Automatic Bartender Could Shake Up Air Travel
A Skytender trolley can automatically dispense hot and cold drinks at the touch of a button for airline passengers.
A few airline passengers recently experienced the novelty of getting their coffee, beer and soft drinks dispensed by an automated bartender trolley. That maiden flight of the "Skytender" trolley represents a possible step along the long road toward a fully robotic drink service for passengers.
Flight attendants served up to 18 different drinks from the Skytender by simply pushing a button during a recent commercial flight aboard German airline WDL Aviation.
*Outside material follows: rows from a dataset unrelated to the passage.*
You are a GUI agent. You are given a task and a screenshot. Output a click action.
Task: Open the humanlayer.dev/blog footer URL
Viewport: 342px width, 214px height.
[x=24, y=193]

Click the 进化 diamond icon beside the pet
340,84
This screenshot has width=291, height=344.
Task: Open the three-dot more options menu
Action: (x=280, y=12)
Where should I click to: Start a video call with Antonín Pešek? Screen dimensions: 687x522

Such technology falls short of fully robotic service, but it manages to combine machine-like efficiency with the more personal touch of human service.
"The passengers were extremely pleased with the beverage options and most importantly the quality and speed of service," said Oliver Kloth, general manager of Skymax, in a news release on Dec. 5.
Skytender's ability to mix up both hot and cold drinks from prepackaged syrups means that airlines would no longer have to stock individual drink containers or keep water boilers and coffee makers in the aircraft galley. Each cart can also carry 30 liters of water so that flight attendants don't have to go back to the galley for refills.
The Skytender — developed by Air-Eltec and marketed by Skymax — could appeal to many airlines with the promise of making drink service both cheaper and speedier. But can travelers expect to see a fully robotic drink service or even robotic flight attendants on flights in the near future?
That futuristic dream would require fairly complex robots capable of doing much more than just mixing prepackaged drinks upon command. A robotic servant acting as bartender or flight attendant would need the software brains, sensors and mechanical coordination to navigate the tight corridors of passenger jets, understand passenger drink requests or other questions, and hand over the drinks without mistakes or accidents.
Service robots have only just begun to get their bearings in the non-demanding environments of research labs at universities such as MIT. None would win awards for speedy, inexpensive or efficient service, let alone have the capability to deal with the complex scenarios of demanding human passengers during long airline flights.
But the U.S. military's efforts to develop humanoid robots capable of operating in human environments — such as the Navy's robot firefighter designed to climb ladders and navigate tight ship corridors — could begin to pave the way for that future when a humanoid service robot takes your drink order in the skies.